▶ **TO-DO LIST**:
1) Answer these questions from the Paranikas biography, each on its own line:
(a) In which place was he born?
(b) At which university did he get the Philosophy Teacher degree?
(c) During which years was he headmaster of the Evangelical School of Smyrna?
2) Please list every magazine that the Paranikas biography says published his historical and philological research.
3) Using the Paranikas biography, explain in one or two sentences why his time as headmaster of the Phrontisterion of Trapezous ended with the 1903–04 period.

▶ **PROVIDED TEXT**:

Matthaios K. Paranikas (; 1832–1914) was a Greek scholar, philologist teacher and writer of the 19th and early 20th centuries.

Biography 
Paranikas was born in 1832 in Vitsa of Zagori. He successfully graduated from the Zosimaia School of Ioannina, the Philolosophical School of the University of Athens and finished his studies in the University of Munich where he got the Philosophy Teacher degree. From then he became a teacher in many Greek schools of the Ottoman Empire including the Zappeion Greek girls' school of Constantinople, Theological School of Halki and in Madytos. He served as a headmaster in schools of Chalkidona, Adrianople and the famous Evangelical School of Smyrna (1878-1885). He was an early member of the Greek Phlilological Society of Constantinople (Ελληνικός Φιλολογικός Σύλλογος) since 1863 when it was established just in 1861. There he made many historical and philological researches, of which many of them were published in the philological magazine of the society, in the Athenian philological magazines Parnassos and Pandora but as well as in the Ecclesiastical Truth magazine of the Ecumenical Patriarchate.  He served as a headmaster of the Phrontisterion of Trapezous in the periods of 1895-96 and 1903–04, when he retired. He died in 1914 at the age of 71 or 72.

▶ **SUPPLIED INFORMATION**:
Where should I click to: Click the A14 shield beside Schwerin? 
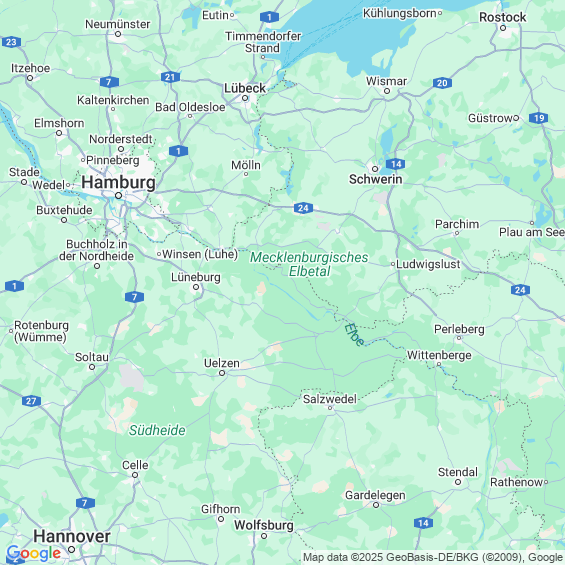click(x=395, y=164)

▶ **WRITTEN ANSWERS**:
1)
(a) Vitsa of Zagori
(b) The University of Munich
(c) 1878-1885

2)
- The philological magazine of the Greek Philological Society of Constantinople
- Parnassos
- Pandora
- Ecclesiastical Truth, the magazine of the Ecumenical Patriarchate

3) His headmastership of the Phrontisterion of Trapezous ended with the 1903–04 period because that was when he retired.